Kekecewaan juga datang dari pihak keluarga korban. Haposan, anak almarhum Supardi, menilai sikap terdakwa yang baru ingin meminta maaf setelah berbulan-bulan hanyalah formalitas murahan.
“Dari awal tidak pernah ada niat baik. Hakim pun pernah memintanya untuk minta maaf, tapi tak dilakukan. Baru sekarang, saat sidang hampir selesai, bilang mau minta maaf. Itu tidak ada artinya,” tutur Haposan dengan nada getir.

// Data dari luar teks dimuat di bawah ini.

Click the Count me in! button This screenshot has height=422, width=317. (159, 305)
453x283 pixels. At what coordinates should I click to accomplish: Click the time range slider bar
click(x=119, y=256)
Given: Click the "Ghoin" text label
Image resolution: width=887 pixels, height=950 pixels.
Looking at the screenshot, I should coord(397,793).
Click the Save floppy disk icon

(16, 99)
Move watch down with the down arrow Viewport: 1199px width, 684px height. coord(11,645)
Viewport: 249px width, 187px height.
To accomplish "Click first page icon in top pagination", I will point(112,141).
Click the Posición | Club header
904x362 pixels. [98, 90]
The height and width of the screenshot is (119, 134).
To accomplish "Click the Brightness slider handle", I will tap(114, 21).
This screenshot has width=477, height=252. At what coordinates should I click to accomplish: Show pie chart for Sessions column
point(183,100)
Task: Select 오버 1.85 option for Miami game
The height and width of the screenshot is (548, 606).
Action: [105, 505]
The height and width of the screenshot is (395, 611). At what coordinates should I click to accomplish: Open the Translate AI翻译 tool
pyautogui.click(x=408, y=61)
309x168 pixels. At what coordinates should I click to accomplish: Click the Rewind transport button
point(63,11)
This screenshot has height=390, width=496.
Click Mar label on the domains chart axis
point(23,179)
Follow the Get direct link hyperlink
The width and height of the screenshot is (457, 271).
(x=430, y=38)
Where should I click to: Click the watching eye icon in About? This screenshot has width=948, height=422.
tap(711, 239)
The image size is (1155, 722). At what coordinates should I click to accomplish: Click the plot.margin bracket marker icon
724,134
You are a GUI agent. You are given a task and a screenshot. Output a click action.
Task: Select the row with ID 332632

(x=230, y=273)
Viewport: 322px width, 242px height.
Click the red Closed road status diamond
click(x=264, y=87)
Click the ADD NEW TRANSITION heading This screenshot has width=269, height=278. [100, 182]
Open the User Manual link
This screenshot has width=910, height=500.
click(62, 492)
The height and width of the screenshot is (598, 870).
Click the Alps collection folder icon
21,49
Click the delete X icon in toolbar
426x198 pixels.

Ia juga menolak mentah-mentah tuntutan ringan JPU. “Tuntutan itu tidak masuk akal. Bukti jelas, CCTV jelas, terdakwa tetap bebas berkeliaran, sementara ayah saya sudah tidak ada. Kalau hakim tidak berani mengambil keputusan adil, ini akan menjadi bukti nyata hukum hanya berpihak pada yang kuat,” tegasnya.
Sidang akan kembali dilanjutkan pekan depan dengan agenda tanggapan atas pledoi terdakwa. Tim kuasa hukum memastikan tidak akan berhenti memperjuangkan keadilan, meski jalannya penuh kejanggalan.